#### [Description of the task]
From the passage about the fallback boot countdown, write out word for word the part that opens with the words containing "1. It makes" and closes with "and fallback work.".

======== Quoted passage

More recently, the problem has been addressed by commit a5db51a,
which presents a screen with a countdown to the user, where they can
interrupt boot and choose to have fallback always chain-load the new
entry instead of restarting the system, to break out of the reboot loop.
While this solution works, it has a few shortcomings:

 1. It makes an otherwise glitch-free boot process not smooth anymore.
 2. The message presented is not accessible / potentially scary for
    non-technical users: if they press a key to interrupt the boot
    process, the meaning of each option is not really clear for users
    not familiar with how shim and fallback work.
 3. The whole experience is made a bit worse by the fact that after
    selecting "Continue boot" / "Always continue boot", the screen will
    remain frozen until something else draw on the framebuffer. If GRUB
    is configured to be quiet, for a glitch-free boot, this may last
    several seconds until the kernel has started and loaded the
    manufacturer logo from BGRT, which gives the impression that the
    whole boot process froze.

================
======== Information provided

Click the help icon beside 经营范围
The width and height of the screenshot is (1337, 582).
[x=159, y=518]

================
======== Information provided

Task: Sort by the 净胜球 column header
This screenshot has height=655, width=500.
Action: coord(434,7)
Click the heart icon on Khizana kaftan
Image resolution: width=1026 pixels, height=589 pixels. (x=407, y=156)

================

#### [Exercise solution]
1. It makes an otherwise glitch-free boot process not smooth anymore.
 2. The message presented is not accessible / potentially scary for
    non-technical users: if they press a key to interrupt the boot
    process, the meaning of each option is not really clear for users
    not familiar with how shim and fallback work.